- _STATED PROBLEM A_:
According to the wildfire fund passage, how much money did the legislature add to the Wildfire Fund?

===== TEXT =====

This year, lawmakers were under pressure to add more money to the pot. Experts worried that without another infusion, payments related to January’s Eaton Fire in Los Angeles, which the U.S. Department of Justice alleges was caused by faulty utility equipment, would deplete much of what’s left.
The legislature extended the fee, adding $18 billion to the Wildfire Fund that will be split evenly between ratepayers and utility shareholders over the next decade. But it also passed several measures that will help offset that cost by minimizing future rate increases. First, utilities will be prohibited from earning a profit on the first $6 billion they spend on wildfire mitigation projects, such as burying power lines, starting next year. Companies will be required to finance this spending more cheaply through ratepayer-backed bonds rather than through equity, which commands a higher rate of return.
On top of that, the legislature directed the governor’s office to create a “Transmission Infrastructure Accelerator,” a program that will develop public financing options for new transmission lines, such as low-cost loans, revenue bonds, or even partial public ownership of the projects. The program will have a dedicated “Revolving Fund” that will be replenished each year with a portion of cap and invest revenue.

===== DATA EXCERPTS =====

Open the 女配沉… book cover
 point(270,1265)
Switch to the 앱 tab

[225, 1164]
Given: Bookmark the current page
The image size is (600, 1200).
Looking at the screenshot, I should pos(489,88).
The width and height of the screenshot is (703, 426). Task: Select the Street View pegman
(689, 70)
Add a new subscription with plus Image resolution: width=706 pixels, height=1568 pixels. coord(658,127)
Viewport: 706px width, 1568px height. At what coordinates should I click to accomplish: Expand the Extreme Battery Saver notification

=====

- _STATED PROBLEM B_:
How many lines in the rows contain the word "should"? Reply with the number only.

- _FINISHED ANSWER A_:
$18 billion, split evenly between ratepayers and utility shareholders over the next decade.

- _FINISHED ANSWER B_:
2